How the Kansas City Chiefs got into this cornerback quandary

KANSAS CITY, MO - DECEMBER 16: Running back Melvin Gordon #28 of the Los Angeles Chargers carries the ball as cornerback Steven Nelson #20 of the Kansas City Chiefs defends during the game at Arrowhead Stadium on December 16, 2017 in Kansas City, Missouri. (Photo by Peter Aiken/Getty Images)
KANSAS CITY, MO - DECEMBER 16: Running back Melvin Gordon #28 of the Los Angeles Chargers carries the ball as cornerback Steven Nelson #20 of the Kansas City Chiefs defends during the game at Arrowhead Stadium on December 16, 2017 in Kansas City, Missouri. (Photo by Peter Aiken/Getty Images)
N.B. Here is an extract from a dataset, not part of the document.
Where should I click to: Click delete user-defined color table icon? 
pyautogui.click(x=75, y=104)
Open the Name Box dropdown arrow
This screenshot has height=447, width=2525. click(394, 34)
Why are the Kansas City Chiefs continuing to search high and low for cornerback talent and depth for two straight seasons when other teams are so loaded?

Comparison is the thief of joy, they say. It certainly robbed me that day.
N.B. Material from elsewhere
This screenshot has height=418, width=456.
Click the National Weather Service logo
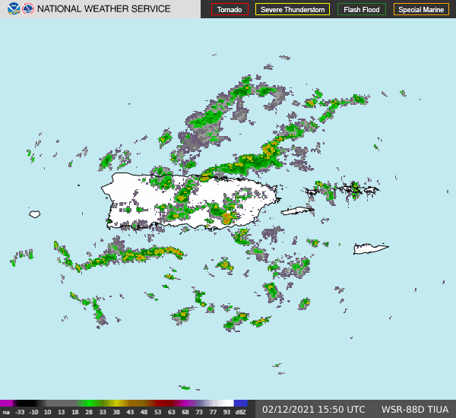(x=28, y=9)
It began with a closer look at other teams. I was taking a closer look at the secondary riches  of the Minnesota Vikings and Green Bay Packers, searching for potentially talented players who could get cut, when I finally asked myself the more important question.

How did these teams get so rich in the first place?

The Packers and Vikings certainly aren’t the only ones. The Jacksonville Jaguars have an incredible secondary. The Los Angeles Chargers lost Jason Verrett for the season and still have perhaps the best secondary unit in the NFL. The L.A. Rams, Baltimore Ravens, New Orleans Saints, Atlanta Falcons and Tennessee Titans all have pass coverage units to behold.

Let’s go back to the Minnesota Vikings for a minute because they are the team that turned me green with envy and stole my momentary joy. Here’s what struck me: The Vikings aren’t secondary rich and talent-poor elsewhere.  They’re also not taking advantage of a super cheap QB by hiring immediate talent elsewhere.

Instead the Vikings are a Super Bowl contender. They have a great pass rush and a deep defensive line with solid linebackers. They’re incredibly well-coached. They have a dynamo-in-waiting at running back in Dalvin Cook and perhaps the league’s best wide receiver tandem in Adam Thielen and Stefon Diggs. Oh yeah, they also just dropped tens of millions of guaranteed money on Kirk Cousins.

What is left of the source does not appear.